自賠責保険は、すべての車両に加入が義務付けられていて(強制保険)、加入せずに車を運転することは法律により禁止されています。
自賠責保険の有効期間が切れている場合には、1年以下の懲役または50万円以下の罰金に加え、免許停止処分となるので注意が必要です。
また、自賠責の証明書を車に積んでいないと、それだけで30万円以下の罰金が科せられますので注意が必要です。
それでは、もし自賠責保険に未加入で任意保険のみに加入している運転手が人身事故を起こしてしまったとき、被害者にはどのような補償がされるのでしょうか。
また、加害者は保険を使うことができるのでしょうか。
自賠責保険の補償範囲
自賠責保険の補償内容と支払限度額
まずは自賠責保険の補償範囲について解説します。
自賠責保険の保険金支払い最高額は被害者1名について死亡、後遺障害3,000万円(常時介護の時は4,000万円)、傷害120万円と決められています。
後遺障害には程度に応じた1級から14級までの等級が定められていて、障害に応じた保険金が支払われる仕組みになっています。

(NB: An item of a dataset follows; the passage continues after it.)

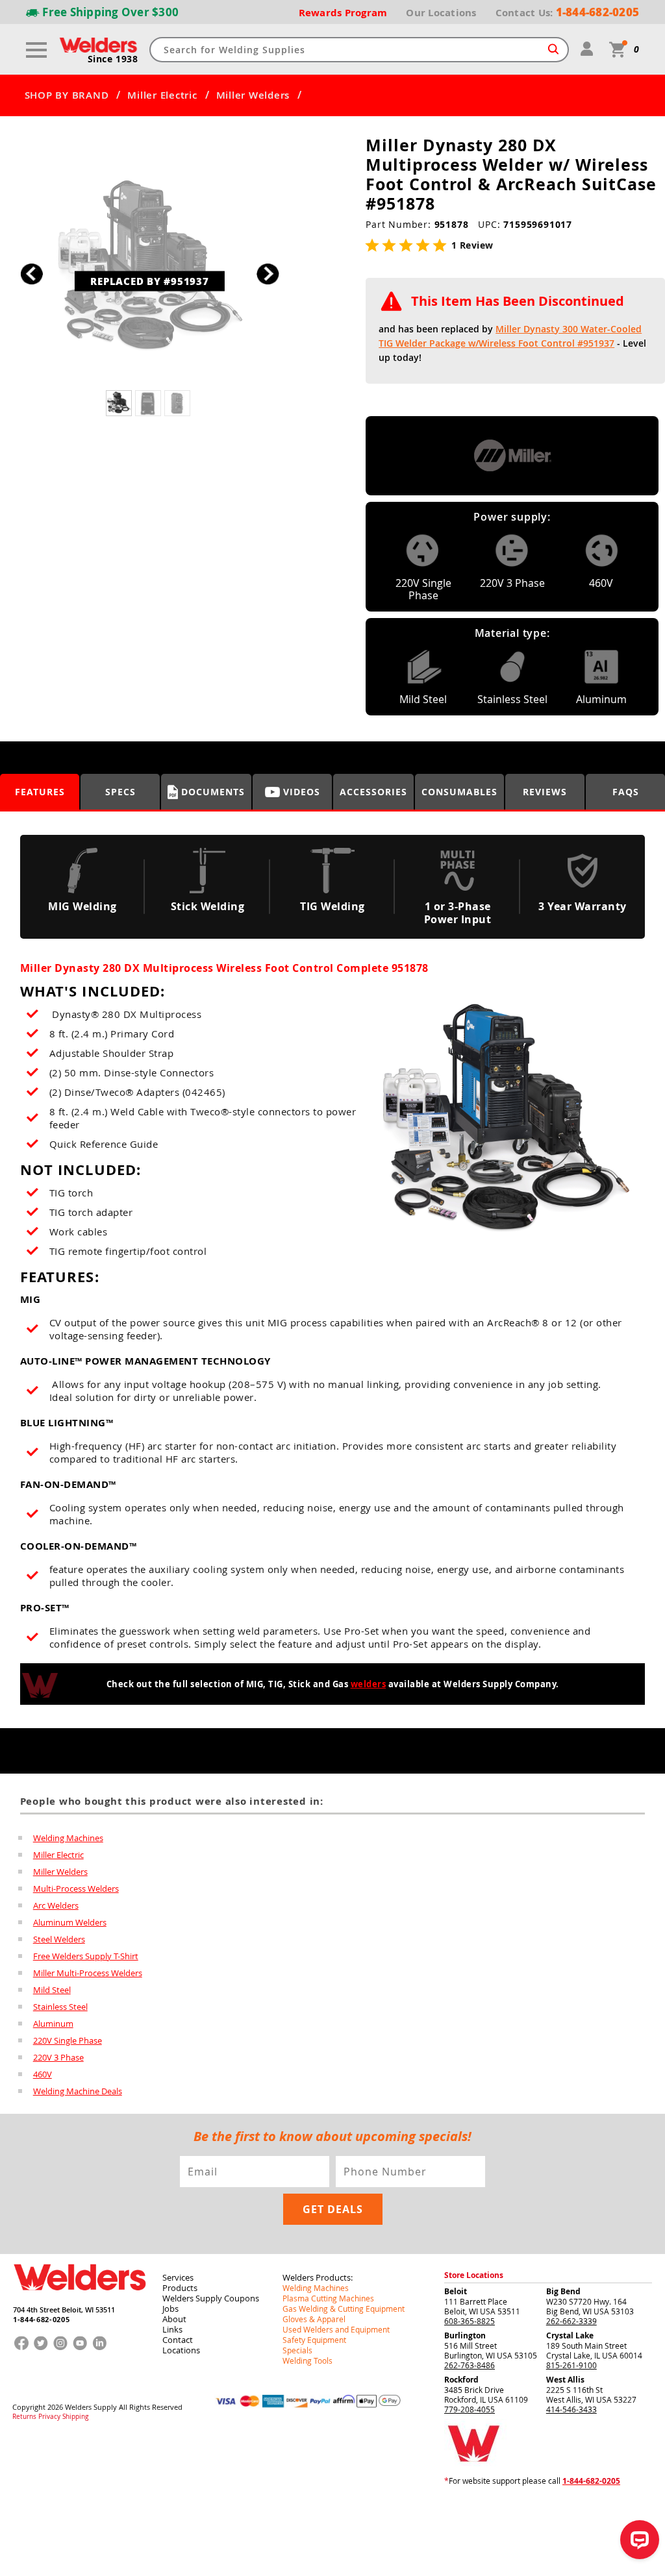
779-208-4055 (469, 2409)
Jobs (170, 2308)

また、自賠責保険は「対人」のみに対応していて、「対物」は補償の対象外です。
自賠責保険の補償内容 | 支払い限度額(被害者1名あたり) |
---|---|
傷害による損害、治療関係費、文書料、休業損害、慰謝料 | 最高120万円 |
後遺障害による損害、逸失利益、慰謝料 等 | 後遺障害の程度により第1級 最高3,000万円~第14級 最高75万円 ただし神経系統・精神・胸腹部臓器に著しい障害を残して常時介護が必要な場合は最高4,000万円(随時介護の場合は最高3,000万円) |
死亡による損害、葬儀費、逸失利益、慰謝料(本人および遺族) | 最高3,000万円 |
死亡するまでの傷害による損害、治療関係費、文書料、休業損害、慰謝料 | 最高120万円 |
自賠責保険の保険料
60カ月 | 48カ月 | 36カ月 | 24カ月 | |
---|---|---|---|---|
自家用乗用自動車 | - | - | 39,120円 | 27,840円 |
軽自動車 | - | - | 36,920円 | 26,370円 |
軽二輪 (125ccを超え250cc以下) |
28,060円 | 23,560円 | 18,970円 | 14,290円 |
原動機付自転車 (125cc以下) |
17,330円 | 14,890円 | 12,410円 | 9,870円 |
※平成25年4月1日以降始期の契約で、離島以外の地域(沖縄県を除く)に適用する保険料(共済掛金)
自賠責保険に未加入でも任意保険は支払われるが・・・
自賠責保険に未加入でも被害者に任意保険から一旦は保険金が支払われる
では、もし自賠責保険に未加入で任意保険のみに加入していた場合、人身事故を起こしたときの保険金の支払いはどのようなものになるのでしょうか。
被害者救済の意図から、まずは被害者に対して加入している任意保険から該当する保険金が支払われます。
例)人身事故で被害者が死亡して1億円の損害賠償の請求がされた場合
自賠責保険(死亡保険金額3000万円)は未加入なので、任意保険の対人賠償などから1億円が被害者遺族に支払われる。
では、自賠責保険との兼ね合いはどうなるのでしょうか?
自賠責保険未加入の加害者に自賠責保険の高額な保険金分が請求される
加害者が自賠責保険に未加入な場合、まずは任意保険から一旦被害者に保険金が支払われます。
しかし、ここからが問題です。
通常であれば、自賠責保険から支払われるはずだった被害者に対する3000万円の保険金を、本来であったら1億円のうちの7000万円だけを支払えば良かった任意保険の保険会社が「肩代わり」している状態ですので、肩代わりした3000万円を事故の加害者に請求することになります。
3000万円もの高額な請求を保険会社からされることになりますので、加害者本人だけでなく、家族や親せきなどを巻き込んだ金銭トラブルに発展する可能性も少なくありません。
そして、自賠責保険に未加入であるので法律的にも罰せられますので、さらに経済的制裁と社会的制裁が加わります。
まとめ
自賠責保険は強制保険ですので加入が大前提です。
もし加入していなかったり、車に積んでいなかった場合は厳しい罰則もあります。
そして人身事故を起こしてしまったとき、一旦は任意保険から保険金が被害者に支払われますが、自賠責保険の高額な保険金額分は後で保険会社から求償されますので、必ず自賠責保険に加入するようにしましょう。